However, what happened in other cases (at least, in the DoH case) is that the people that had to choose whether to embrace what the IETF had done were the same ones that had worked in the IETF to get the protocol released, so of course they chose to adopt it. 

The problem was rather that, while this decision had significant policy implications, that set of people was pretty small and partial in comparison to the set of people that would be affected by the policy implications. So, seen from outside the IETF, this was exactly a case of a few people exploiting their position - not a political power position, but a corporate/technical power position - to impose their desired policy and values onto everyone else, which ironically is what the IETF claims to reject in principle.

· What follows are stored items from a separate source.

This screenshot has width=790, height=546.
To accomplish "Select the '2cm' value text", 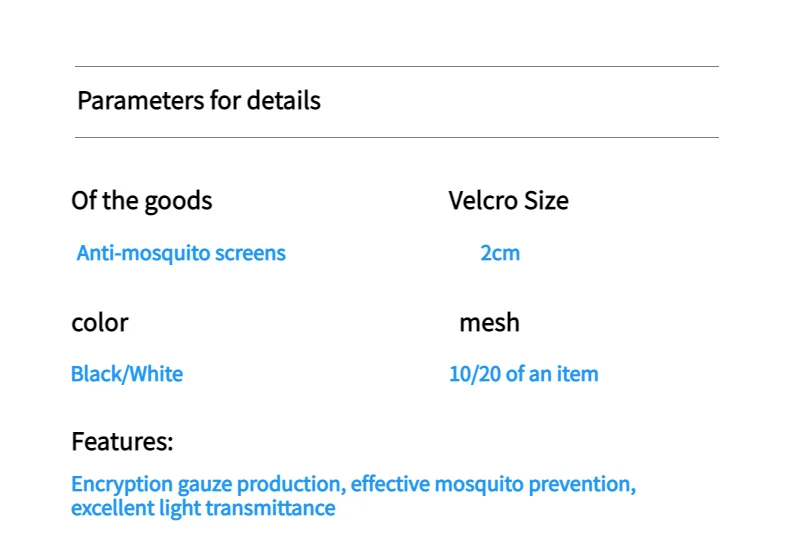I will [500, 253].
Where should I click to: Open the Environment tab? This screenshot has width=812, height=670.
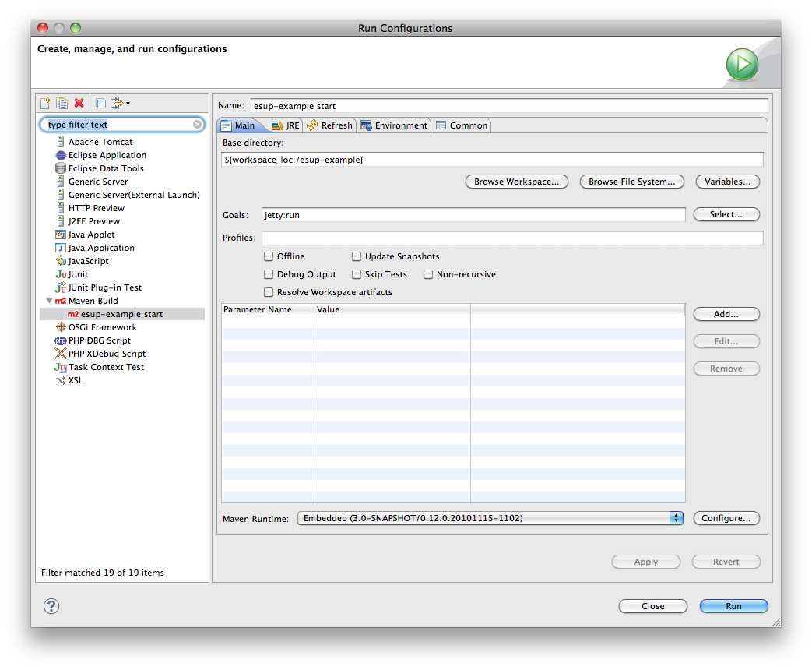394,125
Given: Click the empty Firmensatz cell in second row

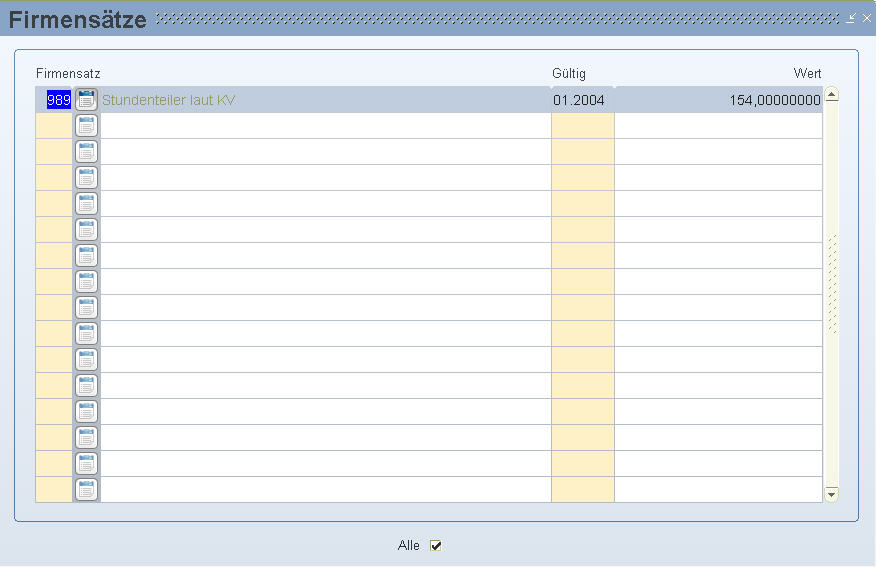Looking at the screenshot, I should tap(54, 126).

Of course the IETF can then claim that, when these people decided to implement the protocol in a way that could disrupt lots of stuff for lots of other people, they were not wearing their IETF hat, but their own employer's hat... but this is just going to upset the rest of the world even more, as it looks like a cheap excuse for not taking responsibility.

So, documents like RFC 7258 are a strong, unilateral policy decision, and claiming that "we just write them, then people are free to follow them or not" is not going to fly.

On the other hand, I share the concerns that were expressed by several people on the practicality of a single monolithic global policy-maker for the Internet, which IMHO will never be able to exist properly until a form of democratic planetary government will exist, which is possibly still several decades away, maybe centuries away in the future. But, as I said, the need for global Internet policies will not go away just because we do not know how to fulfill it - they will just be decided in other ways, a huge private oligopoly being the most likely and the scariest one.

Now, if we think that this discussion is off topic, we can get back to discussing an IAB charter on resilience... however I think this is a crucial issue that will determine if and how the Internet will still exist in the future.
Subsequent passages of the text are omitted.